**Instruction**
Copy out every line in the entries below that contains the word "resolution".

**Listing**
★ ★ ★ ★ ★ ★ ★

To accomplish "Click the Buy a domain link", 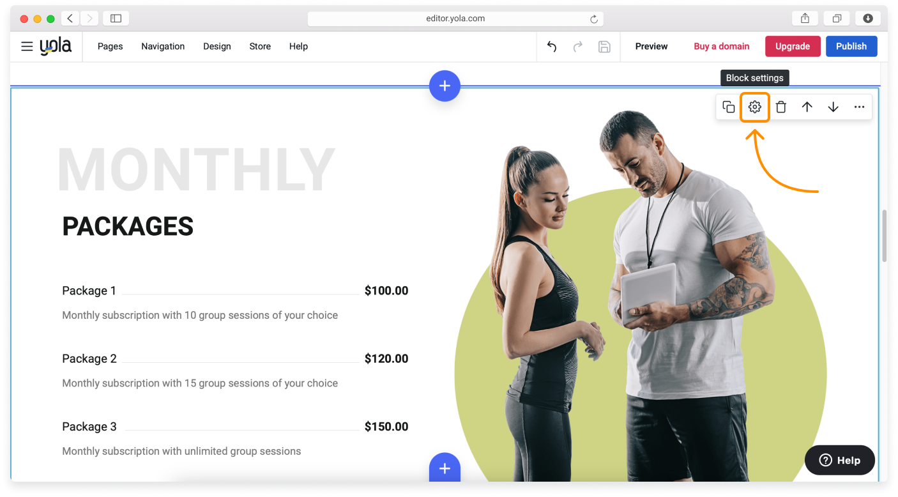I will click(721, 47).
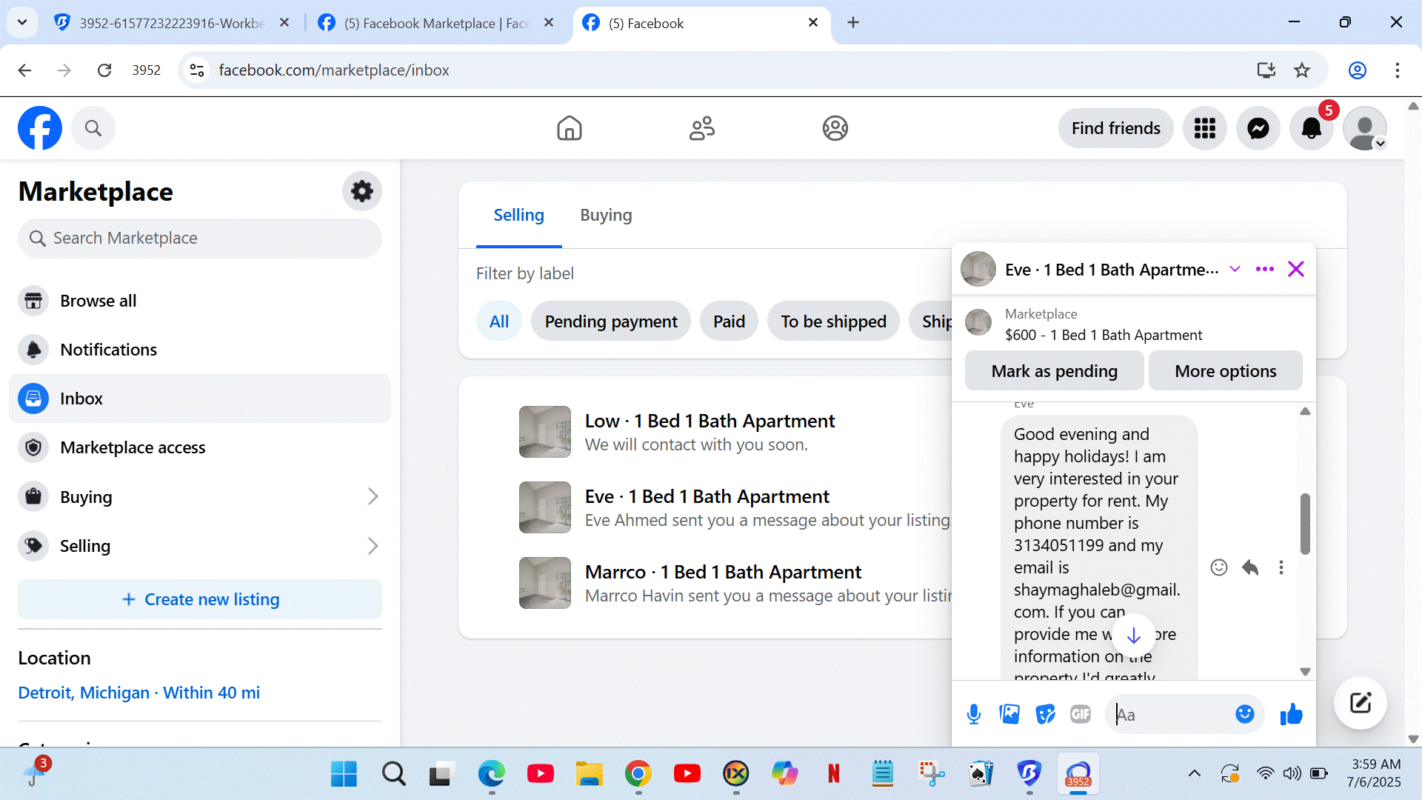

★ ★ ★ ★ ★ ★ ★

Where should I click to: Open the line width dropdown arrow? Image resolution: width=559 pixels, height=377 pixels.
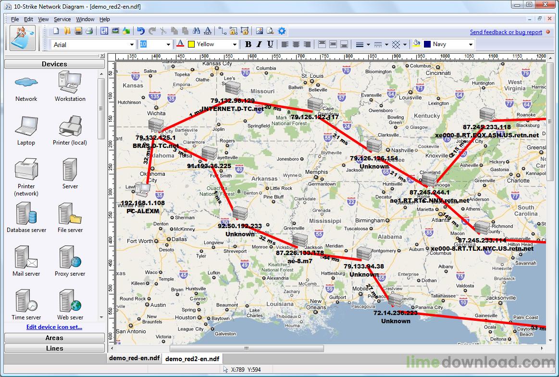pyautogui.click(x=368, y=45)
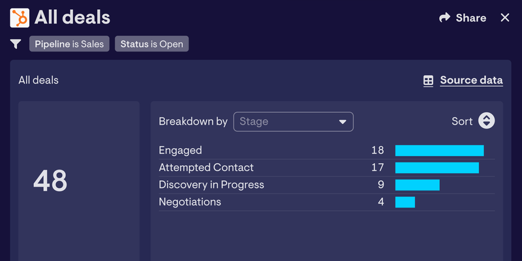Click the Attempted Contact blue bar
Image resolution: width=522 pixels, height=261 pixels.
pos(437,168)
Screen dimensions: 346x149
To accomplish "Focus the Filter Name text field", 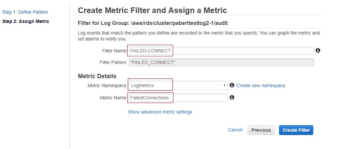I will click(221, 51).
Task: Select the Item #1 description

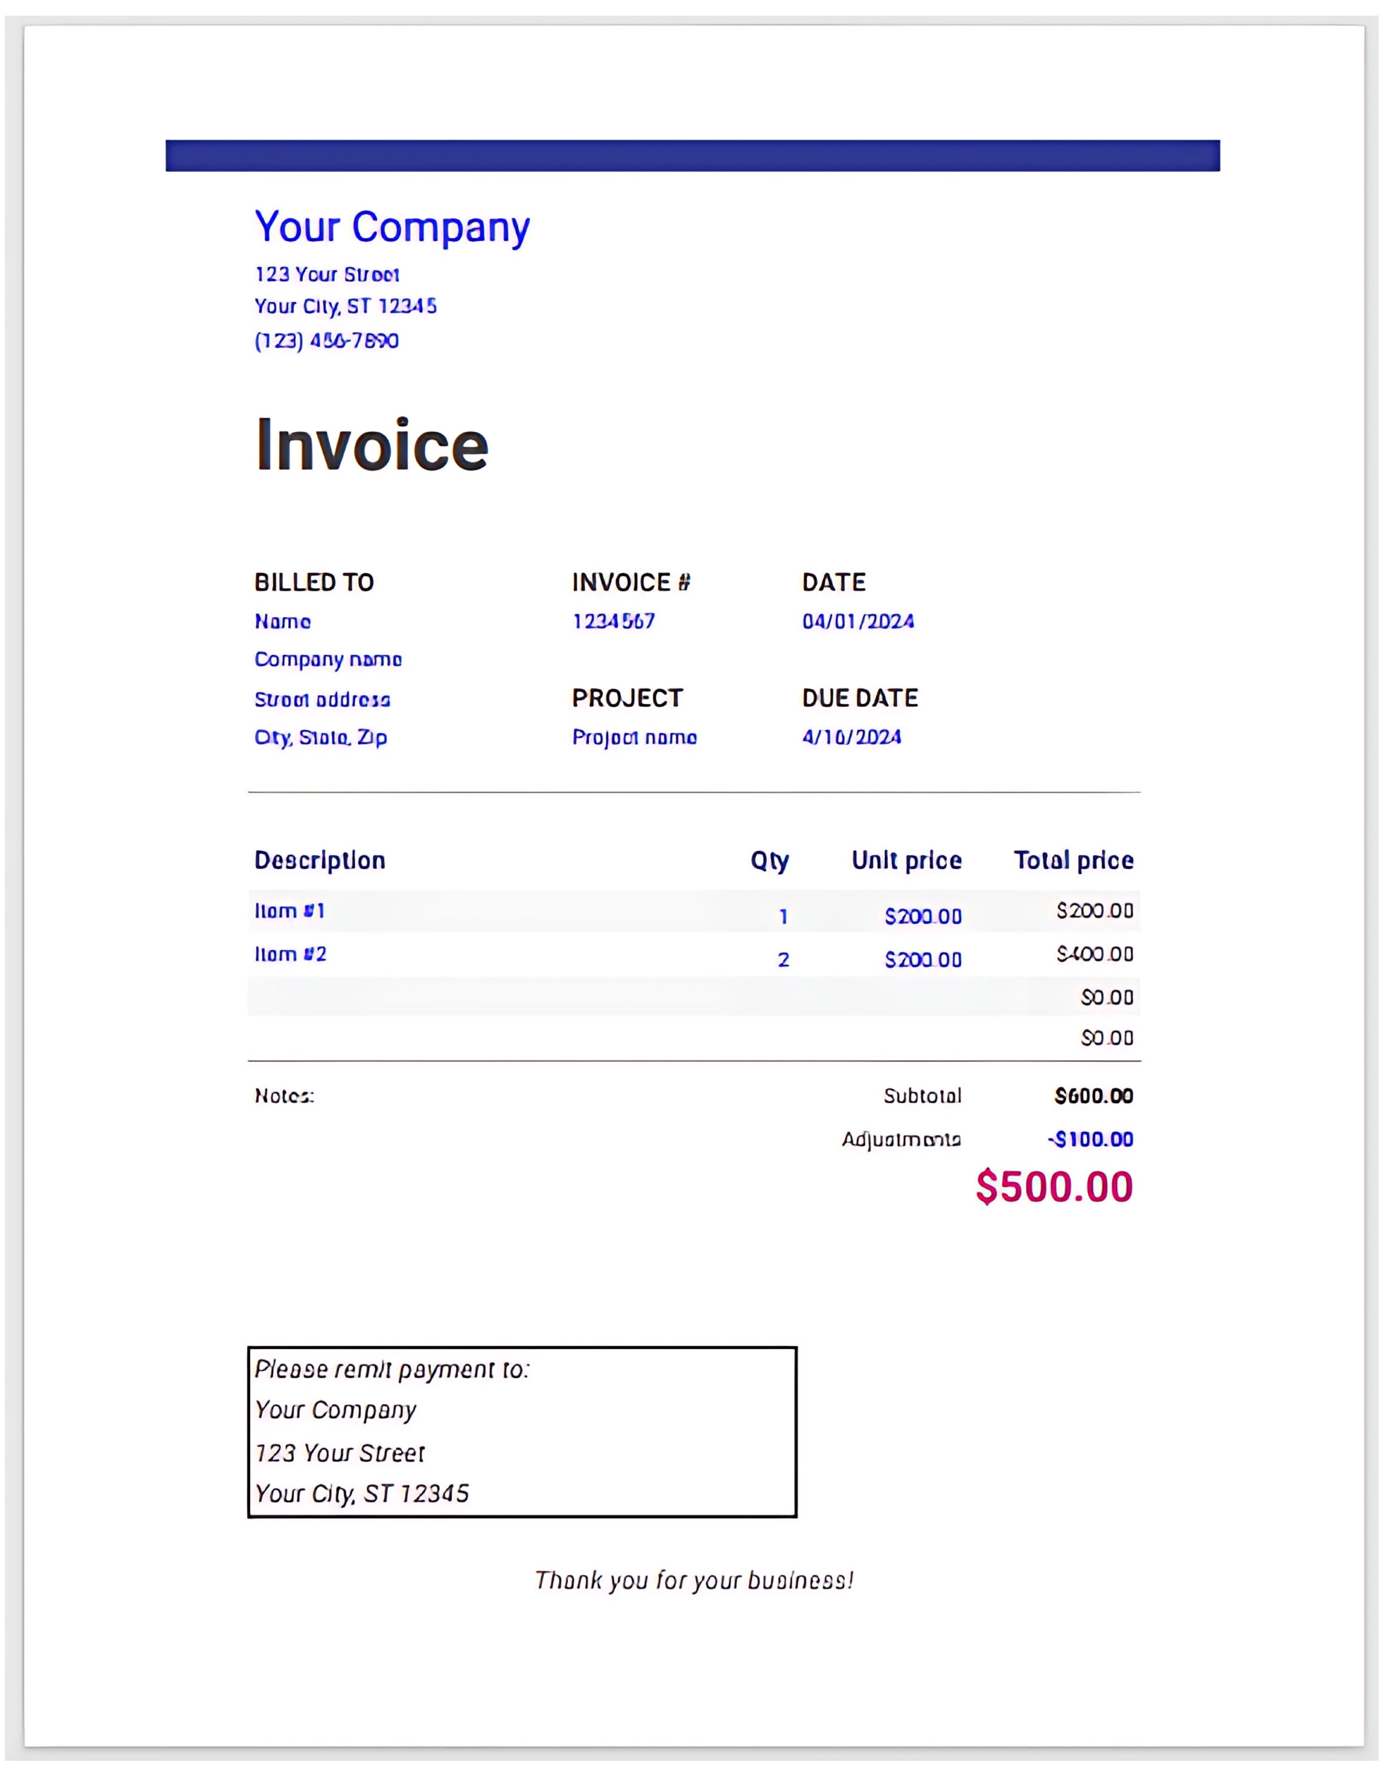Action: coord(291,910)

★ ★ ★ ★ ★ ★ ★

**Exercise answer**
Where should I click to: Open the line width dropdown arrow? Image resolution: width=559 pixels, height=377 pixels.
Image resolution: width=522 pixels, height=261 pixels.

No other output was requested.